◆ What to do:
Switch each "computer-use agent" in the rows to "desktop agent", and write the rows out again with everything else unchanged.

◆ Entries on target coordinates:
------------------------------
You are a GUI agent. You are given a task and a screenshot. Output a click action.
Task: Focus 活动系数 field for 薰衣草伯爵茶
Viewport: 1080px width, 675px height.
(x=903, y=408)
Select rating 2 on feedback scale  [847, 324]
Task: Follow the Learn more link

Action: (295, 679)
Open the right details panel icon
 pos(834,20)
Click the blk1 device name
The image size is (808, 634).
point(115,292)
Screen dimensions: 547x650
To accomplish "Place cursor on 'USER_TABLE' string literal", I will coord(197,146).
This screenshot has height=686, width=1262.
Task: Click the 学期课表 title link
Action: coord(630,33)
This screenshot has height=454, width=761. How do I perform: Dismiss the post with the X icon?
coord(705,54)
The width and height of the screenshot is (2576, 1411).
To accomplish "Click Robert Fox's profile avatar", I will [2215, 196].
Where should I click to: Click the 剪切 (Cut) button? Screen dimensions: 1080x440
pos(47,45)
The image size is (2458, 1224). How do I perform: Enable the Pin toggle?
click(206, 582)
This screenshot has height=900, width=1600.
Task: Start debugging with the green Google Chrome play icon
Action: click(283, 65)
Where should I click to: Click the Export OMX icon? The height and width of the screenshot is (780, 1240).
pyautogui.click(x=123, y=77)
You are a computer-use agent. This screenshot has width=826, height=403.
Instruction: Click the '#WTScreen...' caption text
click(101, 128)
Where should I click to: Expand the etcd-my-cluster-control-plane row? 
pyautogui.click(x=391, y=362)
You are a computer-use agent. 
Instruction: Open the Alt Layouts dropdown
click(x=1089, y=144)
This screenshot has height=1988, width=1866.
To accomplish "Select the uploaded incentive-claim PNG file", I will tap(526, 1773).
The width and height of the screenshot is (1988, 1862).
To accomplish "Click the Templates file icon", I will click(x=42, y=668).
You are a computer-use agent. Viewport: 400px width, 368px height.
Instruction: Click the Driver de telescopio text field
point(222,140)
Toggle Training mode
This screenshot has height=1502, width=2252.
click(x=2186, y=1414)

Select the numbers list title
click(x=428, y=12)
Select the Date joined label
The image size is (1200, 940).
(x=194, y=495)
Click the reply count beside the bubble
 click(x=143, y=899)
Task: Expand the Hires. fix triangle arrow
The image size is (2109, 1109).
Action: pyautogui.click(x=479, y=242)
------------------------------
◆ Result for this exercise:
You are a GUI agent. You are given a task and a screenshot. Output a click action.
Task: Focus 活动系数 field for 薰衣草伯爵茶
Viewport: 1080px width, 675px height.
(x=903, y=408)
Select rating 2 on feedback scale  [847, 324]
Task: Follow the Learn more link

Action: (295, 679)
Open the right details panel icon
 pos(834,20)
Click the blk1 device name
The image size is (808, 634).
point(115,292)
Screen dimensions: 547x650
To accomplish "Place cursor on 'USER_TABLE' string literal", I will coord(197,146).
This screenshot has height=686, width=1262.
Task: Click the 学期课表 title link
Action: coord(630,33)
This screenshot has height=454, width=761. How do I perform: Dismiss the post with the X icon?
coord(705,54)
The width and height of the screenshot is (2576, 1411).
To accomplish "Click Robert Fox's profile avatar", I will [2215, 196].
Where should I click to: Click the 剪切 (Cut) button? Screen dimensions: 1080x440
pos(47,45)
The image size is (2458, 1224). How do I perform: Enable the Pin toggle?
click(206, 582)
This screenshot has height=900, width=1600.
Task: Start debugging with the green Google Chrome play icon
Action: click(283, 65)
Where should I click to: Click the Export OMX icon? The height and width of the screenshot is (780, 1240).
pyautogui.click(x=123, y=77)
You are a desktop agent. This screenshot has width=826, height=403.
Instruction: Click the '#WTScreen...' caption text
click(101, 128)
Where should I click to: Expand the etcd-my-cluster-control-plane row? 
pyautogui.click(x=391, y=362)
You are a desktop agent. 
Instruction: Open the Alt Layouts dropdown
click(x=1089, y=144)
This screenshot has height=1988, width=1866.
To accomplish "Select the uploaded incentive-claim PNG file", I will tap(526, 1773).
The width and height of the screenshot is (1988, 1862).
To accomplish "Click the Templates file icon", I will click(x=42, y=668).
You are a desktop agent. Viewport: 400px width, 368px height.
Instruction: Click the Driver de telescopio text field
point(222,140)
Toggle Training mode
This screenshot has height=1502, width=2252.
click(x=2186, y=1414)

Select the numbers list title
click(x=428, y=12)
Select the Date joined label
The image size is (1200, 940).
(x=194, y=495)
Click the reply count beside the bubble
 click(x=143, y=899)
Task: Expand the Hires. fix triangle arrow
The image size is (2109, 1109).
Action: pyautogui.click(x=479, y=242)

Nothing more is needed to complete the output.